The Aztecs called the plant "snake tongue" and used it in remedies for snakebite, fevers, and other ailments. The herb has long been used by Native Central and North Americans for medicinal purposes.

The fruit was called "granadilla" because of its resemblance to "granadas" or pomegranates.

The Cherokee drank a root infusion to treat liver problems, while the Housma used a tea as a blood tonic. The Cherokee used the plant topically to treat boils, wounds, and earaches. They also used it as a food.
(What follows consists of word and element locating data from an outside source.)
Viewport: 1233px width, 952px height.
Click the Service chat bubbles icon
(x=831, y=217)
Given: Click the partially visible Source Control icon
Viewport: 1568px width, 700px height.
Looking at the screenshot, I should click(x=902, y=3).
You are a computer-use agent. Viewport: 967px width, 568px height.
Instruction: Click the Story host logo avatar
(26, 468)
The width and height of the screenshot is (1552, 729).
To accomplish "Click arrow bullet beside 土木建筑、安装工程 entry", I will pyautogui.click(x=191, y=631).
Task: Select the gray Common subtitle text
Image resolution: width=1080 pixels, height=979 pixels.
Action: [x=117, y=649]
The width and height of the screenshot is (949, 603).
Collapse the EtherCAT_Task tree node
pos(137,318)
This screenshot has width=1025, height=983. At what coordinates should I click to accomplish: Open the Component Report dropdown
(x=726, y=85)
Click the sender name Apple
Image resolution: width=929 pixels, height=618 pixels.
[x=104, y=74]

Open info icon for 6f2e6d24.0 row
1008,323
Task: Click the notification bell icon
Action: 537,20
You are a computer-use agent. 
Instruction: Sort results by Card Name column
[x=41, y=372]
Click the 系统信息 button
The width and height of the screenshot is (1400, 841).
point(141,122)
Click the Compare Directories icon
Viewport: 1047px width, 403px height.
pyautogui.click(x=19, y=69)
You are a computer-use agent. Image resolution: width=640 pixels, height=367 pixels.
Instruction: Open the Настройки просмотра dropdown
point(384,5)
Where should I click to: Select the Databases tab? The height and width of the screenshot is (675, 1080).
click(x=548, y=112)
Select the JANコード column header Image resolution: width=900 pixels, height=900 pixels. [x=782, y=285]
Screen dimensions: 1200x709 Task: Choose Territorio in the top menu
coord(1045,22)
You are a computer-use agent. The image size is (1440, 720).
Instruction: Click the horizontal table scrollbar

In 1978, the FDA removed the plant from the list of herbs generally considered safe because it was not a proven effective as a sleep aid. However, in Europe, it is considered safe, and extensively used in treating nervous restlessness.

Key Actions

  • anti-inflammatory
  • antispasmodic
  • sedative
  • tranquilizing

Key Components

  • flavonoids (including apigenin)
  • maltol
  • cyanogenic glycosides (gynocardin)
  • indole alkaloids (harman)

Medicinal Parts

  • Aerial parts, flowers

Traditional Uses

 Passionflower has long been used for insomnia, epilepsy, nervousness, stomach or menstrual cramps, menopausal symptoms, headache, and hysteria. It is also sometimes used to treat the mild pain of a toothache. Tinctures are used as a sedative to calm an overactive mind. Tablets are a common over-the-counter remedy for insomnia and stress.

The plant has been used in the treatment of neuralgia and migraine headaches. It is stated that one patient suffered terribly from both and found no relief from acupuncture or osteopathy. She turned to an herbalist who prescribed passionflower in tablet form. After four days, she was relieved of the pain, which never returned.

Its tranquilizing effects help reduce anxiety and is helpful in such conditions as asthma, palpitations, high blood pressure, and muscle cramps where anxiety is a major cause.

In Mexico, passionflower tea is a much loved sedative taken at bedtime to promote sleep and relaxation.

A related species, P. quadrangularis, has been found to contain serotonin, one of the main chemical messangers within the brain. It is comparable in some ways to Valerian.